-
Tips for becoming a good boxer - November 6, 2020
-
7 expert tips for making your hens night a memorable one - November 6, 2020
-
5 reasons to host your Christmas party on a cruise boat - November 6, 2020
-
What to do when you’re charged with a crime - November 6, 2020
-
Should you get one or multiple dogs? Here’s all you need to know - November 3, 2020
-
A Guide: How to Build Your Very Own Magic Mirror - February 14, 2019
-
Our Top Inspirational Baseball Stars - November 24, 2018
-
Five Tech Tools That Will Help You Turn Your Blog into a Business - November 24, 2018
-
How to Indulge on Vacation without Expanding Your Waist - November 9, 2018
-
5 Strategies for Businesses to Appeal to Today’s Increasingly Mobile-Crazed Customers - November 9, 2018
Metro Vancouver lawyers scramble to avoid foreign buyers tax
The additional tax comes into effect on August 2 and the minister says long-term contracts, such as pre-sale agreements for condos, will not be grandfathered.
Advertisement
Those moves were criticised by many at the time and are estimated to add tens of thousands of dollars to the price foreign buyers pay for real estate in the country, but they pale in comparison to moves made in Canada.
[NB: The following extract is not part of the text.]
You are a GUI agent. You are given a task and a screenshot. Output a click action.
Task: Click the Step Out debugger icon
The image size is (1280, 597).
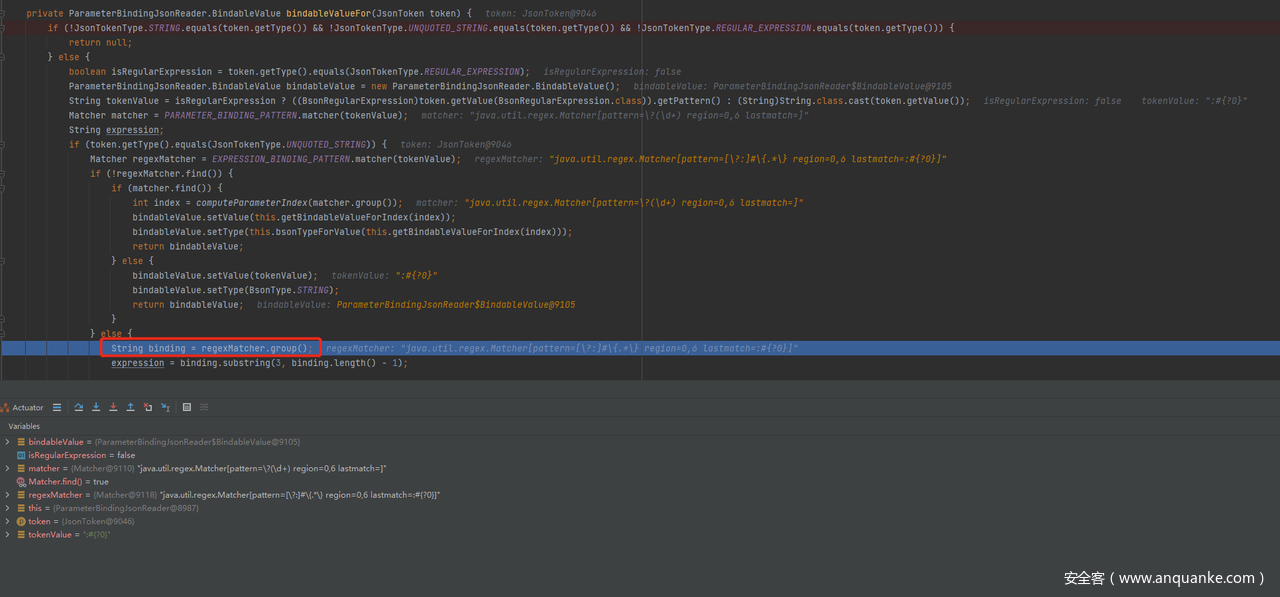[x=130, y=407]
Rather than charging a tax to foreign nationals, Davidoff said he would have preferred to see a policy that provides tax breaks to homebuyers who can demonstrate they’re paying local income taxes.
It may sound like a contradiction in terms, but British Columbia hopes the 15% tax on foreign buyers will make housing more affordable for the middle-class.
And that revenue could be significant, considering foreigners accounted for about one in 10 home purchases, or $885 million worth of sold property in the region (10 per cent of the value of all transactions).
“Owning a home should be accessible to middle-class families, and those who are in a position to rent should be able to find a suitable home”, British Columbia Premier Christy Clark in a statement.
Some real estate officials suggest Chinese speculators have, at least in part, contributed to the rise in detached home prices, which have increased by 39% compared to last summer, according to the Real Estate Board of Vancouver.
Assistant professor at Simon Fraser University Josh Gordon shared this sentiment, saying it is common practice for overseas money to flow into Vancouver real estate through Canadian permanent residents as proxy buyers, such as a child attending a Canadian university, thereby avoiding such tax altogether. Using an assumption the foreign share is in the range of five to 14 per cent, Dolega predicts the new rules will reduce sales by 15 to 20 per cent over the next three quarters and lead to decline in average prices of about five per per cent.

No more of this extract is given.